[Collected data]
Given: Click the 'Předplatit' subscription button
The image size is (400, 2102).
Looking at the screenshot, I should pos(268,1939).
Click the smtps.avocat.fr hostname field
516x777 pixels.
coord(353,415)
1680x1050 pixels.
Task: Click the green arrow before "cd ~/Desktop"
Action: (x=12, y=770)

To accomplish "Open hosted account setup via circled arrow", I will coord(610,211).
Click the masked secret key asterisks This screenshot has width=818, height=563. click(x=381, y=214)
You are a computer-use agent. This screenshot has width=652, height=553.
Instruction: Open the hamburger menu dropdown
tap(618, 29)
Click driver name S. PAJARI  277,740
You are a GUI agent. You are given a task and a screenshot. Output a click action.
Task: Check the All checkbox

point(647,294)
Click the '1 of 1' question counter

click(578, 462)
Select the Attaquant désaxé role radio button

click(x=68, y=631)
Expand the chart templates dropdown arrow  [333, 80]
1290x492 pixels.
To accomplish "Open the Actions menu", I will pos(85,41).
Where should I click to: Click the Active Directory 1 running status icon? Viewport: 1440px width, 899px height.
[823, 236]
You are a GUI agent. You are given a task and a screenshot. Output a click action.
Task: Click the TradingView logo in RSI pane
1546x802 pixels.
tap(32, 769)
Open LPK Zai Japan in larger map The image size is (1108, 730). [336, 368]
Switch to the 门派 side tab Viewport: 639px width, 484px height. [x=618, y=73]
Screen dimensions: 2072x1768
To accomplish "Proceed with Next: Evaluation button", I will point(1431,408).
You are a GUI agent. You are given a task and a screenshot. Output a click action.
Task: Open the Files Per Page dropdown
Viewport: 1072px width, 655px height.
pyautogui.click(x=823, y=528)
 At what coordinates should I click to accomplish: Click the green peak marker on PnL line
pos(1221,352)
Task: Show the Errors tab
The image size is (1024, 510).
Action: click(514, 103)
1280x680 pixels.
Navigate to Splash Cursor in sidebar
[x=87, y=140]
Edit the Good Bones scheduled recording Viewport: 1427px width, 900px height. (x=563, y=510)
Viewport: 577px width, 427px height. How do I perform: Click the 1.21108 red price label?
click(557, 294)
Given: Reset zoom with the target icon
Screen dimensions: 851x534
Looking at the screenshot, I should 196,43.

[DIRECTIONS]: Return every line from the entries above that contains the word "with".

[OUTPUT FOR THIS EXERCISE]:
To accomplish "Proceed with Next: Evaluation button", I will point(1431,408).
Given: Reset zoom with the target icon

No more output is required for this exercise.